**Text extract:**
— BEGIN —

Rhode Island Wedding Guide

Wedding Planning

We Each Have a Little "Bridezilla" in Us

How Not To Be "Bridezilla"On Your Wedding Day
10 Tips from a Bridal Counselor

by Allison Moir-Smith, MA, of Emotionally Engaged

Want to avoid awakening the Bridezilla in you on your wedding day?
Then consider these 10 tips:

1. Plan on being overwhelmed. No matter how checked-off your to-do list is, being overwhelmed is unavoidable on your wedding day. Your wedding is nothing short of life-changing. You won't be able to predict your emotional state that day, so prepare for lots of feelings, all at once. You plan to be peaceful and calm, but you may be hyper and giddy, sad and weepy, scared and lonely, angry and fidgety. Or all of the above, all at once. And that will equal being overwhelmed.
2. Diminish the effects of Bride Brain. In your non-wedding life, how do you react under extreme stress? Do you get weepy? Helpless? Neurotic? Angry? Clumsy? Obsessive? Forgetful? On your wedding day, these reactions will only be magnified - big time. If you get clumsy when nervous, stay away from glass and sharp objects. Don't drive. (No kidding!) Are you forgetful? Assume you can't complete even one simple task. Delegate. Do you lash out? If so, truthfully acknowledge this about yourself. What steps can you take to prevent bad bride behavior?

— END —

**Supplied entries:**
— BEGIN —

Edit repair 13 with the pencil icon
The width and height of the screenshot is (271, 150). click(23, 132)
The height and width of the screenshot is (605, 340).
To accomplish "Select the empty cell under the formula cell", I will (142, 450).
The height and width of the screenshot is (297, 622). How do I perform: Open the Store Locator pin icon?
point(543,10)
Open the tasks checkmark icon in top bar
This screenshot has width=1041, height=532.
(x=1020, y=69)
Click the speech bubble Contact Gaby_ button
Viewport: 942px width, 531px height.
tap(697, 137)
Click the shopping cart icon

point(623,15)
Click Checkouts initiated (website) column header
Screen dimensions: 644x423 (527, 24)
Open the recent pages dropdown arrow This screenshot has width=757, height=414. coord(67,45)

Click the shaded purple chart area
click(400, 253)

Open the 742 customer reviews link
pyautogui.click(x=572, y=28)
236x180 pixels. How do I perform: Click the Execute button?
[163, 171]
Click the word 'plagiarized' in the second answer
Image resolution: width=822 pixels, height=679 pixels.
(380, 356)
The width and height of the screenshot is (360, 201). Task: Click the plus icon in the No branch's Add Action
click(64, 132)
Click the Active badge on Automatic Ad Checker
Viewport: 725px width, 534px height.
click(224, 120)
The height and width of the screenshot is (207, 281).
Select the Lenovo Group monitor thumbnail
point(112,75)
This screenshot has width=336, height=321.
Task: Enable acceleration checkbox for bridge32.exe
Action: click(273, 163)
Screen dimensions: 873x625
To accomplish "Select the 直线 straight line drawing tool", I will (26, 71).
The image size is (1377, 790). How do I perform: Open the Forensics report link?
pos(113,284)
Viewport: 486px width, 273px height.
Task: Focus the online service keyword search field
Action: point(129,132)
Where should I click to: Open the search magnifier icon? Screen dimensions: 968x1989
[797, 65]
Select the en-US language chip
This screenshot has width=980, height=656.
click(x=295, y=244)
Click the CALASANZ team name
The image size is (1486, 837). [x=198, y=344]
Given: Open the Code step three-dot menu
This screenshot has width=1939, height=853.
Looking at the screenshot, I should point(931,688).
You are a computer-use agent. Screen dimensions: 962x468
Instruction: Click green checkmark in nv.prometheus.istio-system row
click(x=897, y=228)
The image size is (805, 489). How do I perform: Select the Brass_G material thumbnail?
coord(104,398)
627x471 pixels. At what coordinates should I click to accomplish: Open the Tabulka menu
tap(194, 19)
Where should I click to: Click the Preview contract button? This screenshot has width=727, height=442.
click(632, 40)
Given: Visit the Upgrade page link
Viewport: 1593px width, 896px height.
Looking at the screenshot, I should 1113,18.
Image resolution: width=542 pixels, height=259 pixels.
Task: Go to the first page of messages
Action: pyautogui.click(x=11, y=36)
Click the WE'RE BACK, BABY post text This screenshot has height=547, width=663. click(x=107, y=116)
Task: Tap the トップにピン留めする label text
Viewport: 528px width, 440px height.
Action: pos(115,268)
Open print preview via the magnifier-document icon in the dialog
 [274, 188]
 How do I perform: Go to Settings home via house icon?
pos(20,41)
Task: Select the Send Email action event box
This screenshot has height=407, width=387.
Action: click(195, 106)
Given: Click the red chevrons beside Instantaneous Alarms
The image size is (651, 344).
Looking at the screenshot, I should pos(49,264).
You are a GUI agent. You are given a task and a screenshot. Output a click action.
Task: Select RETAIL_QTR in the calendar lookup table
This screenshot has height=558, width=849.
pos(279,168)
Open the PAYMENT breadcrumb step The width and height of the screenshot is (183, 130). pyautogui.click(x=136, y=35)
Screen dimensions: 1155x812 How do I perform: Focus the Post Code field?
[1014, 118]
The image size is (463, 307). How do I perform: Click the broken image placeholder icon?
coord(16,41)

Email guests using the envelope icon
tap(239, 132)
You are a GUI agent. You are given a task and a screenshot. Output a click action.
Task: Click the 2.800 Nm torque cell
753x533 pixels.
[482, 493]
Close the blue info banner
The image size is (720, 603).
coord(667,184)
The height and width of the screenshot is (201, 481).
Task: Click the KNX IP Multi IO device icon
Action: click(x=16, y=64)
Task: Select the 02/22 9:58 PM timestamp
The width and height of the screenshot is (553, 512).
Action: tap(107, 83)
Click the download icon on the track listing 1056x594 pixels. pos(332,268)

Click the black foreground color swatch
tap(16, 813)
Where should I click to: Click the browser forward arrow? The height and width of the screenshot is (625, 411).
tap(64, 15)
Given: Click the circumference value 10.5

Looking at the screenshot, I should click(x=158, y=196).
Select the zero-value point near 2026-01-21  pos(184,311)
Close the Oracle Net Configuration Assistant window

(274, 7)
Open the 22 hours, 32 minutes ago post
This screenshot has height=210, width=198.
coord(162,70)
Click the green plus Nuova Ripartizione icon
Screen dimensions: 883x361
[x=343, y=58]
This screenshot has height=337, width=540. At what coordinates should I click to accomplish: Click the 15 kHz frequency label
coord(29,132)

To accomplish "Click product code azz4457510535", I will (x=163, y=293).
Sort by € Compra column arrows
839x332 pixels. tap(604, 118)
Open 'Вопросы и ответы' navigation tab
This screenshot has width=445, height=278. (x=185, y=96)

— END —

**Exercise prompt:** Continue the wedding-day tips from where they stop. The items have nothing to do with the wedding-day tips.

**Output:**
3. Practice being overwhelmed. Yes, practice. At your bridal shower, when you are the center of attention, notice your behavior and inner emotional reactions. Do you like who you are and how you behave? Or not? Now, imagine turning up the heat on those feelings by 100 degrees, and you'll get an approximation of how you may feel on your wedding day. If necessary, figure out how you can behave in a way that makes you happy and proud of yourself.
4. Enlist one solid girlfriend. I tell each bride who takes my workshops that it's essential to have a solid, grounded girlfriend at her side on her wedding day. Not a mother. Not a sister. A girlfriend. Why? Your girlfriend isn't caught up in your family drama. She intuitively knows how best to take care of you. She protects you from stupid questions and stupid people. She knows when you need her to be quiet, and when you need her to talk. A girlfriend puts herself second on your wedding day, so she can be there for you 100%.
5. Connect with your fiance. Each day of your wedding weekend, steal time away to deeply connect with each other. Focus. Gaze into each other's eyes. Feel the fullness of your love. All the wedding hoopla is about your union, so feel united! (I say this because I don't want anyone to be like one newlywed I recently counseled. She felt so disconnected from her brand new husband that during their first dance she "faked being happy." So, so sad.)
6. Allow your wedding to take on a life of its own. Do your planning, but when the Big Day arrives, let your wedding be what it wants to be. A major life event like this will have its own personality, rhythm, and soul. These magical, intangible elements can't be planned to death; they happen. Make room.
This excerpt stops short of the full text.